For each group, the linear regression model was projected to 2022, taking into account projected NT population changes. In this study, we also reported 95% confidence interval to represent the upper and lower limits of statistical confidence.

Time-series model

The Auto Regression Integrated Moving Average (ARIMA) time-series model was also used to project demand for HD treatment. This method has been widely used in medical research, epidemiology and health economics, and has been shown to be useful in estimating future values when there is a significant random component. It is a form of regression analysis that seeks to project future movements by examining the differences and connections between the actual data and estimated values in the time-series. The advantage of the ARIMA model is that the related projections accommodate seasonal variation, errors and stationary periods within a dataset.

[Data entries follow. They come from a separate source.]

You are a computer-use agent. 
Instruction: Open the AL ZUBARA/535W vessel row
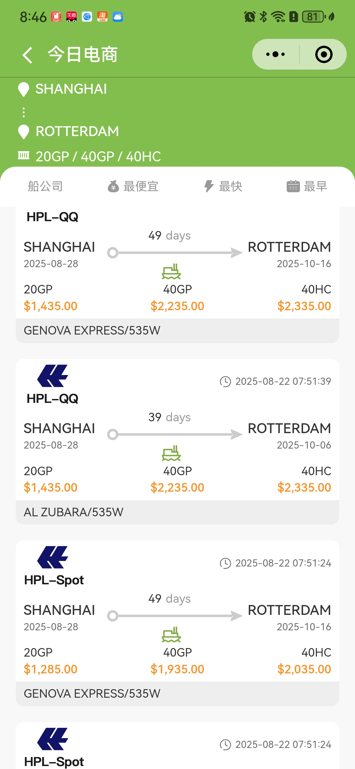click(x=178, y=512)
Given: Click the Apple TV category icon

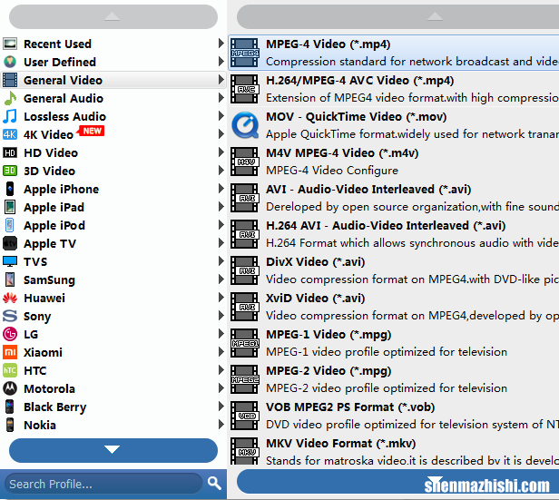Looking at the screenshot, I should [x=10, y=243].
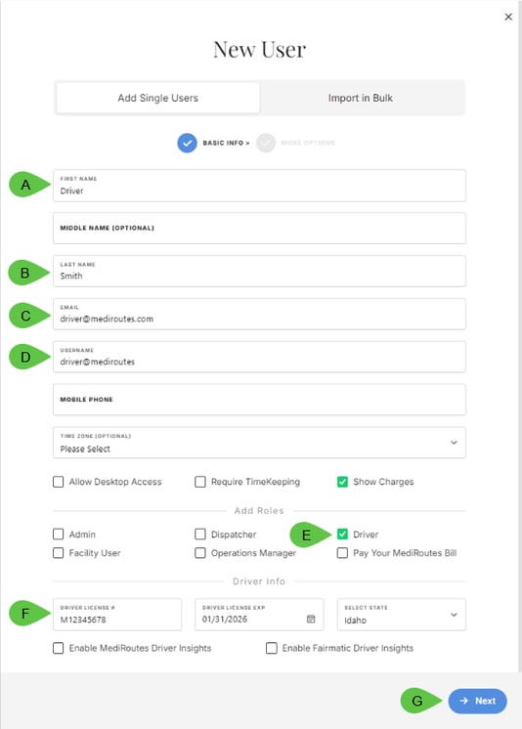Screen dimensions: 522x729
Task: Click the arrow Next button
Action: coord(477,701)
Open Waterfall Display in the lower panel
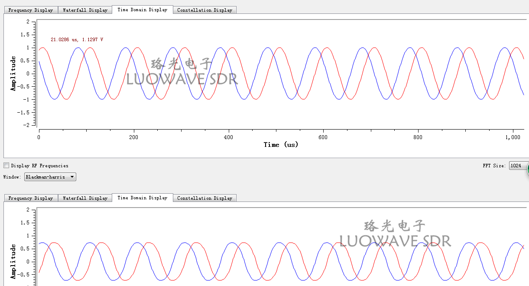The width and height of the screenshot is (529, 286). 85,198
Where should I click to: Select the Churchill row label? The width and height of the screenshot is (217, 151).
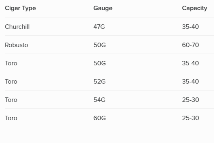tap(17, 27)
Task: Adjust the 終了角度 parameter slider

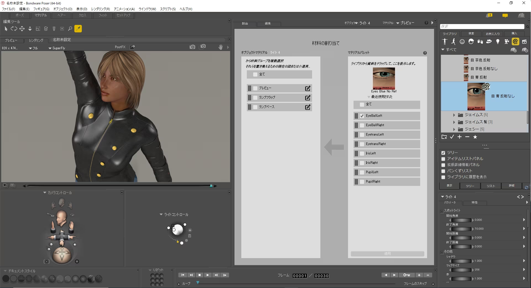Action: click(x=461, y=229)
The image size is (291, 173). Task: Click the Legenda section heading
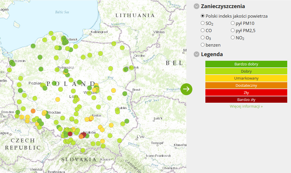tap(212, 54)
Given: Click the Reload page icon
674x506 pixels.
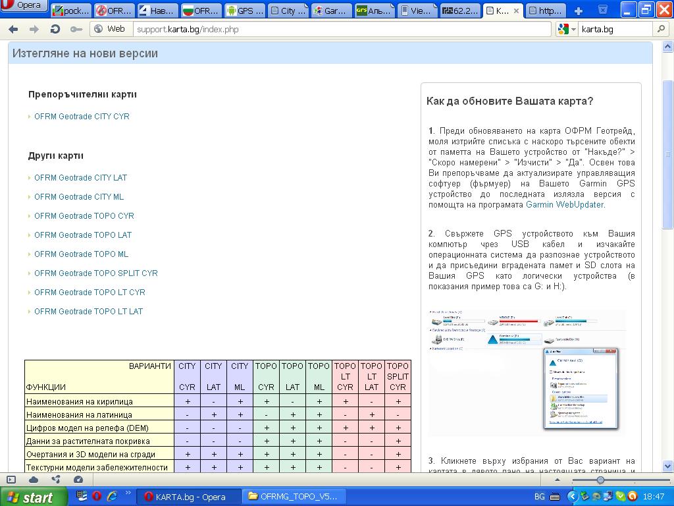Looking at the screenshot, I should (x=55, y=29).
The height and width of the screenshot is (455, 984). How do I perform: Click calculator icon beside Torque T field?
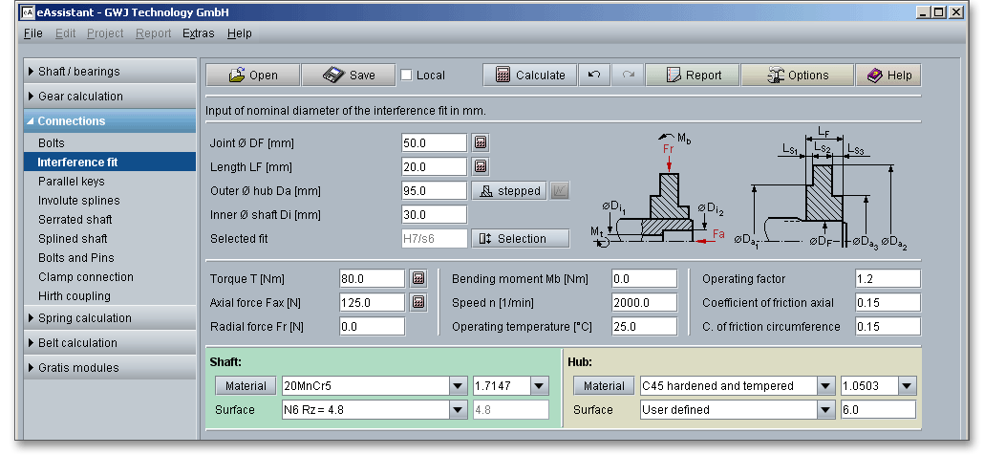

The model followed the same methods developed within the Department of Health in 2002 (8), which used monthly data on the number of HD treatments from NT public hospitals and expanded the model to project demand for facility-based HD treatments for Indigenous and non-Indigenous Territorians separately.

Markov chain model

A Markov chain model was also constructed as an alternative method for estimating RRT demand in the NT. The model was based on the general structure (including some assumptions) of an earlier model used to estimate RRT demand at a national level (3). The model follows a cohort of existing patients with ESKD and receiving RRT, along with the addition of patients starting RRT each year. For each cohort of future patients, the model assigned probabilities which were based on historical ANZDATA data from 2003 to 2012. The length of each ‘treatment’ cycle in the model was one year. The structure of the model is shown in detail in Figure 1, which presents the pathway for dialysis patients as they cycle through the different RRT modalities. The model was stratified by the age groups: 25-44, 45-64, 65-74, and 75 years and older. The Markov chain model used ANZDATA rather than NT public hospitals data.